» **Questions to answer**:
• 1. In the passage on calcium and tuberculosis, what did Spies recently demonstrate?
• 2. Please continue the passage on calcium and tuberculosis, picking up right after its final sentence.

BEGIN Excerpt to read

Abstract
In previous communications 1 , 2 it was shown that a vital dye, trypan blue, or a metal in the form of its salt, ferric chloride, when injected into the circulating blood stream rapidly accumulates in an area of inflammation, where the substance is fixed and fails to drain to the tributary lymph nodes. Subsequently it was shown in infected rabbits 3 , 4 that repeated daily intravenous injections of ferric chloride are followed by an accumulation of iron in the caseous center of tuberculous areas.
The object of this study was to determine whether calcium would likewise penetrate from the blood stream into tuberculous foci. Such evidence might offer a reasonable explanation for the origin of this element in calcified tubercles. The literature fails to reveal any agreement on the effect of calcium in experimental tuberculosis. Michelazzi 5 found calcification of lesions in tuberculous rabbits treated with calcium. Hoyle, 6 who maintained that these earlier experiments were unsatisfactory, found no appreciable difference in the course of the disease between experimental and control groups. He, however, failed to make histological comparisons. Maver and Wells 7 found in guinea pigs that the amount of calcium in tuberculous lesions is not appreciably modified by adding calcium lactate to the usual diet. Spies 8 recently demonstrated that repeated administration of irradiated ergosterol causes calcification of tubercles.

END Excerpt to read
BEGIN Extracted material

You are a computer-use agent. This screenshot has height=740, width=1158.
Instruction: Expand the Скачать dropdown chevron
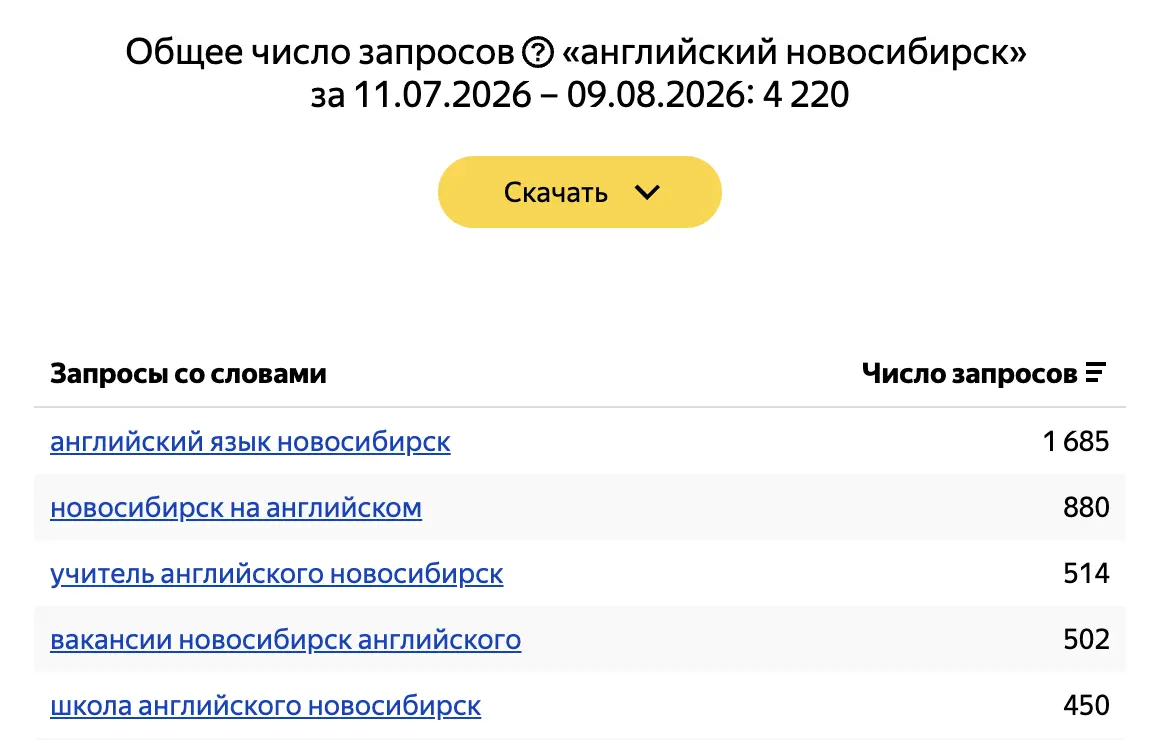[647, 192]
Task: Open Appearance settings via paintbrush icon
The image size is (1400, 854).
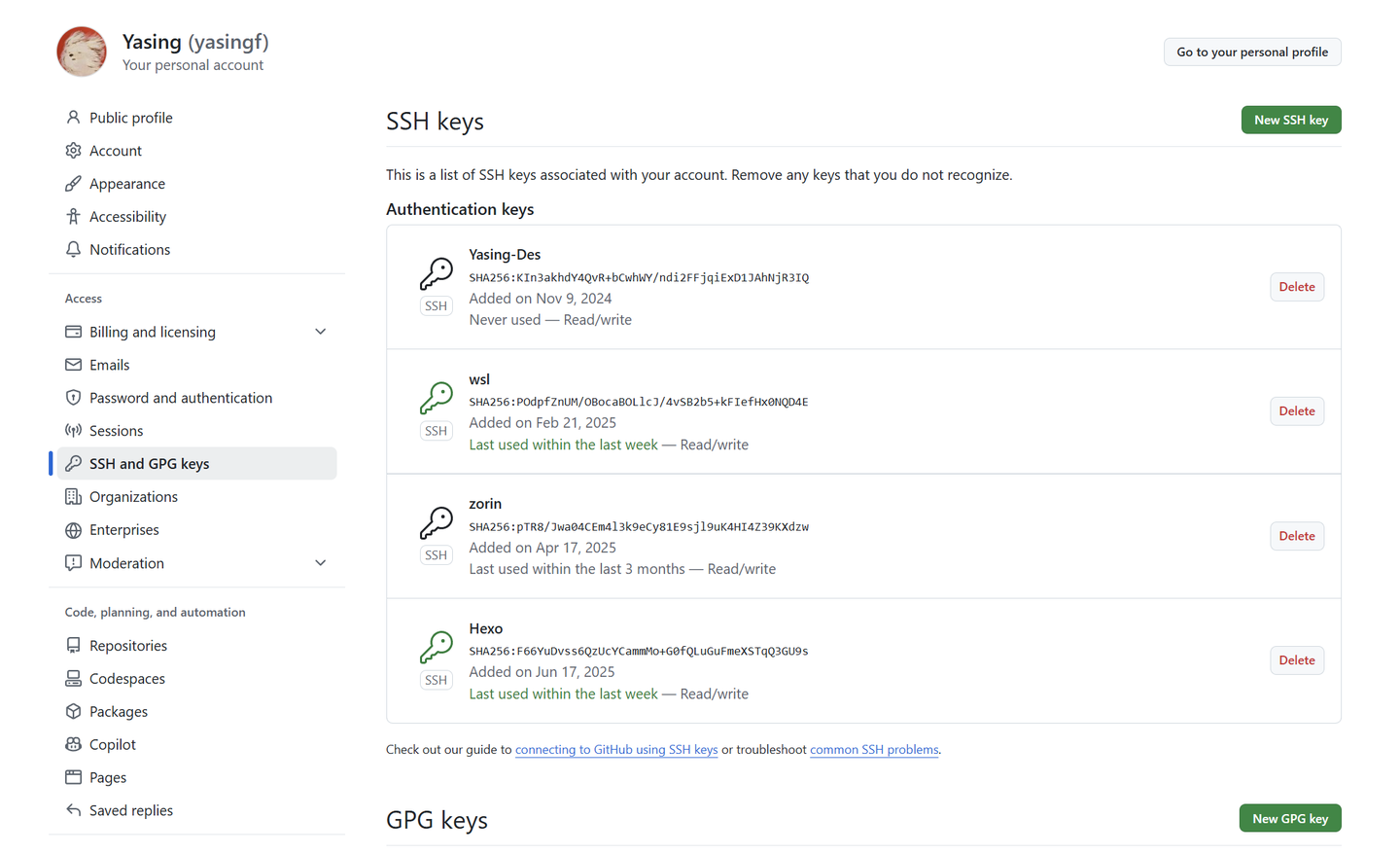Action: coord(73,183)
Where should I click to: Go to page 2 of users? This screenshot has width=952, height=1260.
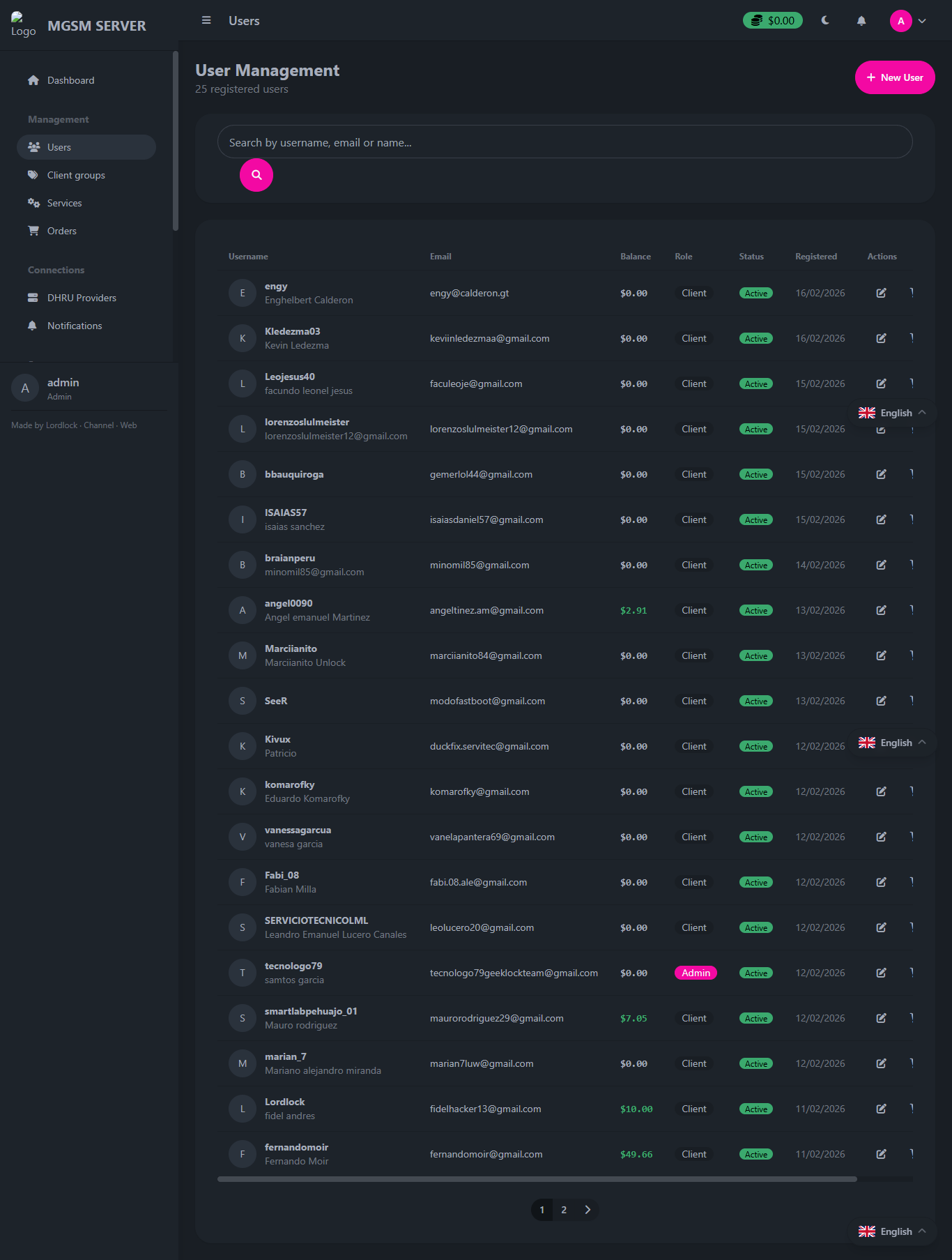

END Extracted material

» **Responses to the exercise**:
• 1. Repeated administration of irradiated ergosterol causes calcification of tubercles.

• 2.
In our experiments bovine tuberculosis was induced in rabbits by the intravenous injection of 0.01 mg. of a saline suspension of Ravenel strain. From 3 to 4 weeks later several of the rabbits were given daily intravenous injections of 5% CaCl2, solution. On the first day each animal received 3 cc. of this solution; 4 to 6 cc. was injected on each of the subsequent days. After a variable number of injections these rabbits were killed.